> What you have to do: In the R code below on names with a clear gender preference, what combined female and male count must a name exceed to pass the filter?

-- start Quoted passage --

Can we distinguish names that have a clear gender preference?
GenderNames <-
group_by(BabyNames, name, sex) %>%
summarise(cnt=sum(count)) %>%
spread(key=sex, value=cnt, fill=0) %>%
filter((F+M)>10000, F > 10*M | M > 10*F) %>%
mutate(sex = ifelse(F>M, "female", "male"))
Some features
GenderFeatures <-
GenderNames %>%
ungroup %>%
mutate(name = as.character(name),
startV = grepl("^[aeiou]", name),
endV = grepl("[aeiou]&", name),
twoV = grepl("[aeiou]{2,}", name),
threeV = grepl("[aeiou].?[aeiou].?[aeiou]", name),
nchar = nchar(name),
hasb = grepl("[Bb]", name)
)
How well can we classify the sex based on these features?
mod <- rpart(sex ~ startV + endV + twoV + threeV + nchar + hasb,
data=GenderFeatures, cp = 0.001)
rpart.plot::prp(mod, extra = 2)
preds <- as.data.frame(predict(mod)) %>%
mutate(pred_sex = ifelse(female > male, "female", "male"))

-- end Quoted passage --
-- start Provided data --

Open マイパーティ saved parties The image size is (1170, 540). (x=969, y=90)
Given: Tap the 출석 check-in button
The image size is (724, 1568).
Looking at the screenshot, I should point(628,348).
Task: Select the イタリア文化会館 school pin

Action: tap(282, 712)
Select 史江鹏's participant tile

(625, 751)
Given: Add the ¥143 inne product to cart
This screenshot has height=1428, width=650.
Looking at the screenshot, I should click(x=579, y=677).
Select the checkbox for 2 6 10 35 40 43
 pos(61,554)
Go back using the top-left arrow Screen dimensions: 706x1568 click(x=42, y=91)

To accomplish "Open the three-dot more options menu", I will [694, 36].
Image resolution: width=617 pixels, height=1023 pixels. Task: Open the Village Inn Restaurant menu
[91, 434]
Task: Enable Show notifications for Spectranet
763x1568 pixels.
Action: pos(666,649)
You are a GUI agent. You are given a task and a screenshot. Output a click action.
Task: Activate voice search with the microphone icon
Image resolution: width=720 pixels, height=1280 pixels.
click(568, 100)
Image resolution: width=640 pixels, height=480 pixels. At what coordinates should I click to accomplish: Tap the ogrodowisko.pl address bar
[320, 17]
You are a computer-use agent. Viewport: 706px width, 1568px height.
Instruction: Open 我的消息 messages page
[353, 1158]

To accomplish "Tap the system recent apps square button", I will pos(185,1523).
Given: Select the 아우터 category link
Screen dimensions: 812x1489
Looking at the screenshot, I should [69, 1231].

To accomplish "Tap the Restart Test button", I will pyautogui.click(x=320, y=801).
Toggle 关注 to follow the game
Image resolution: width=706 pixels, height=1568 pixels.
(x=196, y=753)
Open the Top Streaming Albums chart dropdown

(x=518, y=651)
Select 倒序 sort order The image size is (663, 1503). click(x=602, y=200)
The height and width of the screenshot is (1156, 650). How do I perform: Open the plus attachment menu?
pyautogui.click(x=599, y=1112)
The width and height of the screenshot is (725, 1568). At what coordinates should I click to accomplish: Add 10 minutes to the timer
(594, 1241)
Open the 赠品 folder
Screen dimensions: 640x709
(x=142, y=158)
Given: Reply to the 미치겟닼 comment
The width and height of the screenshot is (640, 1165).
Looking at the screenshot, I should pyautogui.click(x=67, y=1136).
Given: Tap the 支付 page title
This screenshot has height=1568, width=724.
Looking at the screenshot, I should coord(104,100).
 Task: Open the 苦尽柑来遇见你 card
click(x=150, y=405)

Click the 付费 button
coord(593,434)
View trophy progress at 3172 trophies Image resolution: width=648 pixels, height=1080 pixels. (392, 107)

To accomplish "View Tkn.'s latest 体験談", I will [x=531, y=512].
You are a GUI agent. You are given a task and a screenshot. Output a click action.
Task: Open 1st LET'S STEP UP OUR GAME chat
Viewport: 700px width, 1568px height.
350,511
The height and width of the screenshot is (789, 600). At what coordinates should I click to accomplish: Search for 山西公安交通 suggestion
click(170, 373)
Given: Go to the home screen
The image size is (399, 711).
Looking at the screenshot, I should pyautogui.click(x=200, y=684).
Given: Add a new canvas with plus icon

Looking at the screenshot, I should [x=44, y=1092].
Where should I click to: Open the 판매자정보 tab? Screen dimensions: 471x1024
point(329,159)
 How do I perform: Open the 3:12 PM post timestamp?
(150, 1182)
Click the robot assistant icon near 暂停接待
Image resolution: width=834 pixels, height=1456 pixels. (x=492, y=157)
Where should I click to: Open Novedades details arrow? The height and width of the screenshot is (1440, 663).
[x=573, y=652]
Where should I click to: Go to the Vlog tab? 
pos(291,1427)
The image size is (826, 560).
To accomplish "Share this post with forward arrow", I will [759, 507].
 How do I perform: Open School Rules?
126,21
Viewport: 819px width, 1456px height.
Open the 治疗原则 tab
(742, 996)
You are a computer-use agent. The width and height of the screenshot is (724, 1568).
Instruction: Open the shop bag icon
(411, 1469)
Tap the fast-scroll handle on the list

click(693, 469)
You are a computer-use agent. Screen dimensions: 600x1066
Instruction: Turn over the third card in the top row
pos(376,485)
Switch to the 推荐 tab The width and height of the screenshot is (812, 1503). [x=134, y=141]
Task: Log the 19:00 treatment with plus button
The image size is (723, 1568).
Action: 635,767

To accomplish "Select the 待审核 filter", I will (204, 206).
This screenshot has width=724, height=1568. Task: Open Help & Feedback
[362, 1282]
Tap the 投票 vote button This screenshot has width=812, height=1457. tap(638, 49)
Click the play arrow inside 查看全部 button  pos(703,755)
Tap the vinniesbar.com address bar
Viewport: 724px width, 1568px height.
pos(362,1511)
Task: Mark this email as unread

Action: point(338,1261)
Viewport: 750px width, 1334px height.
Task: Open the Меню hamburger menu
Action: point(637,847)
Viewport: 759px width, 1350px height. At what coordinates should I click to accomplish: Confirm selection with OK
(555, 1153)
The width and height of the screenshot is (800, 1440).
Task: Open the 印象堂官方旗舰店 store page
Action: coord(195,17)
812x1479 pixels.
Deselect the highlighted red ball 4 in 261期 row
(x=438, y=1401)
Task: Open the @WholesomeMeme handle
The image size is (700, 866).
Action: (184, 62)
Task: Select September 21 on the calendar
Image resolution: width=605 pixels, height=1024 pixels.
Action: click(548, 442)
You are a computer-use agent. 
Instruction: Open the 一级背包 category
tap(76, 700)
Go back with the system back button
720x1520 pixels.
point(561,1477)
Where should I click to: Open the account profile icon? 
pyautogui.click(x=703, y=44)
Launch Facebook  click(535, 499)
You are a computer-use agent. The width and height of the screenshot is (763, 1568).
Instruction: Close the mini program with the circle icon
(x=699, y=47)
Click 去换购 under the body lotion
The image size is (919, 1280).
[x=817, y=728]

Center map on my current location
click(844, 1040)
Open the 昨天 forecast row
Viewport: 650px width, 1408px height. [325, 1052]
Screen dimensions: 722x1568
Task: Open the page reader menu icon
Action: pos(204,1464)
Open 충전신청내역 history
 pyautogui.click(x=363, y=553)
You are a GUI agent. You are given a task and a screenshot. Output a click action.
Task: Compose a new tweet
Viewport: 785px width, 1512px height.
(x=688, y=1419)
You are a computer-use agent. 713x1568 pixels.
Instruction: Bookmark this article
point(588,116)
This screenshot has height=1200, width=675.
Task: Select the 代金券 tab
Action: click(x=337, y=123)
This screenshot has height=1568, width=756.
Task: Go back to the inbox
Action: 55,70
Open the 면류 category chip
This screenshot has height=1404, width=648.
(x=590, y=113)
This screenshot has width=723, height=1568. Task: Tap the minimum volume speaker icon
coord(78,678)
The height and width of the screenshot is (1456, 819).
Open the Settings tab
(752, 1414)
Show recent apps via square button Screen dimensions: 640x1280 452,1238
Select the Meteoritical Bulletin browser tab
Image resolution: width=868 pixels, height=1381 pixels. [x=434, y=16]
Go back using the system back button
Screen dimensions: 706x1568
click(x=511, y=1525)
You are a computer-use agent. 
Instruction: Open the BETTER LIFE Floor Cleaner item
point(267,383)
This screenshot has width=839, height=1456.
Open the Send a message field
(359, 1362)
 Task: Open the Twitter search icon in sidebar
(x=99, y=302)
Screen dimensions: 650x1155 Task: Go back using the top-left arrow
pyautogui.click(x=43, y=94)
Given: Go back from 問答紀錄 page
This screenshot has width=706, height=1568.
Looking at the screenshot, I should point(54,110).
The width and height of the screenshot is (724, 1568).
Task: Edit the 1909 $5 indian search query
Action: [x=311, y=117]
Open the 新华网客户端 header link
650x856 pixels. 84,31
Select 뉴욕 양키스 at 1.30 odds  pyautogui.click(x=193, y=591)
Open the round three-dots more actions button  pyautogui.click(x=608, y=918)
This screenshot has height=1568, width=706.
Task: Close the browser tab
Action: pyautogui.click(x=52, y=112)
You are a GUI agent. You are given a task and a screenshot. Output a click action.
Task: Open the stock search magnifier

-- end Provided data --

> Task response: 10,000